Thyroid gland scintigraphy was performed in 29 dogs with histologically confirmed thyroid tumors. Twenty dogs were female, and 9 were male. Median age was 10 years. Of the 29 dogs, 21 were initially examined because of cervical swelling or a cervical mass. Of the 29 tumors, 24 were thyroid adenocarcinomas, 1 was a C-cell carcinoma, 3 were undifferentiated carcinomas, and 1 was a thyroid adenoma. Serum triiodothyronine and thyroxine concentrations were determined in 25 dogs.
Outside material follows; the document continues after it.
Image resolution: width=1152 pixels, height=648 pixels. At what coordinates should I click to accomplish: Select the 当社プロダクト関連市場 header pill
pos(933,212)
Sixteen dogs were euthyroid, 6 were hyperthyroid, and 3 were hypothyroid. In all 29 dogs, results of scintigraphy were abnormal. The most common scintigraphic appearance (13 dogs) was a unilateral thyroid mass with increased radionuclide uptake, relative to that of the parotid salivary glands. There did not appear to be an association between distribution of radionuclide uptake and histologic diagnosis, although there appeared to be an association between distribution of uptake and histologic degree of capsular invasion. All 4 dogs with extensive capsular invasion and 11 of 17 dogs with limited capsular invasion had poorly circumscribed, heterogeneous uptake of pertechnetate by the tumor. All hyperthyroid dogs had intense uptake, and 5 of 6 hyperthyroid dogs had well-circumscribed, homogenous uptake. Scintigraphy did not appear to offer any additional benefit, compared with thoracic radiography, for detection of pulmonary metastases.